Após dois milênios de tensão muscular e descabimentos emocionais, termina o jogo. Ganhamos, perdemos ou empatamos – e, nesse caso, geralmente ambos vencemos. Um boteco ou, na falta de dinheiro e sobra de vergonha, o caminho de casa são os destinos invariáveis.

Gosto de imaginar os momentos pós-Gre-Nal em PRISCAS ERAS, quando provavelmente o matungo deitava solene seu chapéu na mesa de um ESTABELECIMENTO COMERCIAL e sorvia seu trago noite a dentro, consolando-se com o inferno pessoal que seria sua vida até o próximo clássico. Ou, então, transbordando todo o ímpeto do triunfo, mandava fechar uma CASA DE TOLERÂNCIA para se esbaldar em prazeres menos metafísicos do que superar o rival.

Se o digno caminho do lar for a escolha para curar as feridas, os vitoriosos chegam pisando forte para anunciar que adentra o recinto um vivente que foi alvejado de forma fatal pelo que há de mais doce no universo. Nas próximas horas, são santos na arte de escutar a ladainha do mulherio e aturar as peripécias infantis. Tudo lhes causa prazer, lhes dignifica a existência. Seu olhar provavelmente está perdido, tenta incansavelmente tornar visível o prazer de triunfar em um Gre-Nal – e isso nunca pode ser visto, porque está, como diria Roberto Carlos, além do horizonte.

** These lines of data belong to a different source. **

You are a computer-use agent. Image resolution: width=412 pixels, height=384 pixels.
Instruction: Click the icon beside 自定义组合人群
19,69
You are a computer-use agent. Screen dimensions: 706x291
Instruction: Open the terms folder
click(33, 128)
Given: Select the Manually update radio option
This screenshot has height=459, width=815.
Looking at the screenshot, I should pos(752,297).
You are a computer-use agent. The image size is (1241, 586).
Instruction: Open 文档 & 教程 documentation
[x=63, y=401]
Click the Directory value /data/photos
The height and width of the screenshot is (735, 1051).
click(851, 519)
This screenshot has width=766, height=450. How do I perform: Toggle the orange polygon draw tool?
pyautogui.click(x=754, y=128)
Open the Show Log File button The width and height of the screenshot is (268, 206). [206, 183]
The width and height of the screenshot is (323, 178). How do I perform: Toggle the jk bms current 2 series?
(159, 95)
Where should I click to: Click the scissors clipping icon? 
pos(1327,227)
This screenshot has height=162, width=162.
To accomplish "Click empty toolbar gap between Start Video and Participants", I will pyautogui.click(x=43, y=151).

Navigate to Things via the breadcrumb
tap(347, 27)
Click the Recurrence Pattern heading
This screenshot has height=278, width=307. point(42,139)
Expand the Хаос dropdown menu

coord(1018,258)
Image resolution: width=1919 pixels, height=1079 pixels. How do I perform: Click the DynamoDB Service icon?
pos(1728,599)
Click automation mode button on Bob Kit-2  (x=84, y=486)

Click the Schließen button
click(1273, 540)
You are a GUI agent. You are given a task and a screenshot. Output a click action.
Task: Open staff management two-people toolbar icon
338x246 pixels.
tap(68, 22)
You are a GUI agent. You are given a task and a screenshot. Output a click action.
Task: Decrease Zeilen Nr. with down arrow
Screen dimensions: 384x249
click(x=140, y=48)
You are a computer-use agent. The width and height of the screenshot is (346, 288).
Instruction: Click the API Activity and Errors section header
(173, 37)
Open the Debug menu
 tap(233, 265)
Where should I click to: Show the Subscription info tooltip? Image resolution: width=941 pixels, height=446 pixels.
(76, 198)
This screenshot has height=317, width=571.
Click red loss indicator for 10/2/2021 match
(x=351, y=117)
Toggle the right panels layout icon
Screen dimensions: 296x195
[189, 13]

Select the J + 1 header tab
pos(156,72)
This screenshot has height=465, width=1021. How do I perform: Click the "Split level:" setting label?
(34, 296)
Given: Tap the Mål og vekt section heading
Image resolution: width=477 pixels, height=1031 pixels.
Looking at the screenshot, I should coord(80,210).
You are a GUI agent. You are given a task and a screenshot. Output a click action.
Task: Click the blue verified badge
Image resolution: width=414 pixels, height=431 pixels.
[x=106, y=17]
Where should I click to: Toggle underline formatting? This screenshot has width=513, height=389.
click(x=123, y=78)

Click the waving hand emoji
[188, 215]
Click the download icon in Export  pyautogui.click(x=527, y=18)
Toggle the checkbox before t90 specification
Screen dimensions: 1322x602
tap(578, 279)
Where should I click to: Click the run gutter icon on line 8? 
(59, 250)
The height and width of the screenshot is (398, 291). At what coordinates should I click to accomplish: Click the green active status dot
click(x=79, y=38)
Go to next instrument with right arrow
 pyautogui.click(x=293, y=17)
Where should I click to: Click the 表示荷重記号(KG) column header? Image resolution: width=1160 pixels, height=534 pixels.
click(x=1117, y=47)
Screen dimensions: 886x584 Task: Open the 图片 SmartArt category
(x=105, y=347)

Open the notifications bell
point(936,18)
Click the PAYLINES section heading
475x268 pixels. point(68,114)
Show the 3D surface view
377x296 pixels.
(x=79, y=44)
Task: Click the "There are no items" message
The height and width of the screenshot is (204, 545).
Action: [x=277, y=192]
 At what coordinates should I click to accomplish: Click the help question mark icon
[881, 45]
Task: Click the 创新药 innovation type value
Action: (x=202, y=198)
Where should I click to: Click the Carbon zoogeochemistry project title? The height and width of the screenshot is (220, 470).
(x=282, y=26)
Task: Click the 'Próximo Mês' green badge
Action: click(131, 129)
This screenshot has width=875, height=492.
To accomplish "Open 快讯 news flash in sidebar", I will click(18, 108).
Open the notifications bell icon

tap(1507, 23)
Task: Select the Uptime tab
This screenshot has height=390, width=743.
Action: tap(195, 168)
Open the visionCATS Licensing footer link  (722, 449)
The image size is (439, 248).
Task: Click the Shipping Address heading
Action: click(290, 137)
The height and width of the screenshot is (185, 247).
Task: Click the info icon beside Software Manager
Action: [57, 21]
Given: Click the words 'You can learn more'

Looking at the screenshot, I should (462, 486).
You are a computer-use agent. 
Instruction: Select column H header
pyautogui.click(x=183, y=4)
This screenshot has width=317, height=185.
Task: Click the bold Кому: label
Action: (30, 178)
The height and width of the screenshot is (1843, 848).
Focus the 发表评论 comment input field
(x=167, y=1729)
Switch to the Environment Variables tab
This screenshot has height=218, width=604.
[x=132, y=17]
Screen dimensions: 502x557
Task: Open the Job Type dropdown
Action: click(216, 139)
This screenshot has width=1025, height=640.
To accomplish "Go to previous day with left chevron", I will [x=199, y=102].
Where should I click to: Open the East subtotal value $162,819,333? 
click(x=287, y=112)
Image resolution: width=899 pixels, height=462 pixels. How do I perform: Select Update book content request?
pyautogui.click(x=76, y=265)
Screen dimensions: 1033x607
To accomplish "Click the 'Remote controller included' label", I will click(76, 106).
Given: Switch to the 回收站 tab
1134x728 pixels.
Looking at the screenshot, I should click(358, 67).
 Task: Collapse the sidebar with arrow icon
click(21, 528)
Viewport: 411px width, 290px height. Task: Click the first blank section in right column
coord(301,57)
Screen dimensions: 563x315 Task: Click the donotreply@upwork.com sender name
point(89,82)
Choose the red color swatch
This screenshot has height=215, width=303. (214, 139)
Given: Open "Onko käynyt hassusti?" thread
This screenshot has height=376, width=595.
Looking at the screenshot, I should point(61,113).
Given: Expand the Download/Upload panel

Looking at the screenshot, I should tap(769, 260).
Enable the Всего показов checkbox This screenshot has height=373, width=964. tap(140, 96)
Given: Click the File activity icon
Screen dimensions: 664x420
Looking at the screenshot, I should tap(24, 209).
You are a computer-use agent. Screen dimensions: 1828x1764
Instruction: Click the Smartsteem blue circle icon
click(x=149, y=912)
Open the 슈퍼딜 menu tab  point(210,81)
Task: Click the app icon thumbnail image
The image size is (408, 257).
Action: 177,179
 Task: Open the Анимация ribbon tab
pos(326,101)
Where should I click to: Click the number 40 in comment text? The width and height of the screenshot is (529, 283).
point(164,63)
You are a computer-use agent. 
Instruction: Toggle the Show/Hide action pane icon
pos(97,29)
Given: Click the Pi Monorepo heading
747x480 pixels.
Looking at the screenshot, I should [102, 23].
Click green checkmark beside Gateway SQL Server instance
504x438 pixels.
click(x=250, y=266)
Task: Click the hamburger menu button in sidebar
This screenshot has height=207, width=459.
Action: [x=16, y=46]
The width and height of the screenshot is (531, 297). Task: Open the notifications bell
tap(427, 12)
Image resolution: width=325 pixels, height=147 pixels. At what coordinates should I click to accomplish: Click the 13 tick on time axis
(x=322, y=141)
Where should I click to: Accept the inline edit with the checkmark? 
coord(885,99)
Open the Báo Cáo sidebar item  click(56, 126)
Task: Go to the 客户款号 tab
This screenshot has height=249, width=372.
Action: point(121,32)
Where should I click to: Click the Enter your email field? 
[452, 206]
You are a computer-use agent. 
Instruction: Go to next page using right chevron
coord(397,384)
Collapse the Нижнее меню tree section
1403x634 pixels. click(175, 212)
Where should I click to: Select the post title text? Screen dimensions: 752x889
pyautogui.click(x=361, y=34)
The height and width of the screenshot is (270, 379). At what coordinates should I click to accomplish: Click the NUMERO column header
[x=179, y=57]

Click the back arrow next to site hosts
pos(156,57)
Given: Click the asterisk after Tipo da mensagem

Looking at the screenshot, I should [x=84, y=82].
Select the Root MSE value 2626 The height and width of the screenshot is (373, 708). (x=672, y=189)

Já os que perdem não são derrotados, são zumbis que caíram numa emboscada digna de George Romero assim que saíram de casa, em qualquer quebrada da Borges de Medeiros ou da Érico Veríssimo. E santificadas serão as mulheres que nada falam, apenas sentam-se e lhe afagam os cabelos, reconfortando seu espírito destroçado e, sinceras e apostólicas, juram: “Te prometo que nunca mais o Jorge Veras [Fabiano] vai fazer isso”.

*****

Compreendo as críticas aos departamentos de marketing do Inter e do Grêmio, que pecaram muito na divulgação do jogo que comemora os 100 anos do clássico, mas enxergo nesse comportamento um instinto bem claro: medo de perder. Simplesmente, não querem promover a vitória do rival. Afinal, também é semana de comemorar 100 anos de aflição e angústia, 100 anos aprendendo a levar chicotada na cara e engolir seco, esperando amargamente pela redenção, possível apenas quando o vermelho e o azul estiverem em lados opostos do campo.

2 comentários:

JOAO MUNARI disse...

Se conheço um pouco o mkt colorado,tenho certeza de que existe uma mega campanha guardada a 7 chaves esperando pelo fim da partida. Com a vitória,as lojas abrirão na segunda feira com centenas de camisetas alusivas ao centenário do greNAL.

André Kruse disse...

Fui neste grenal em 94. Mas meu primeiro foi o do Hexa. Só lembro que o Gremio ganhou de goleada e o Cuca fez um gol do "meio de campo". Na minha cabeça foi isto que aconteceu.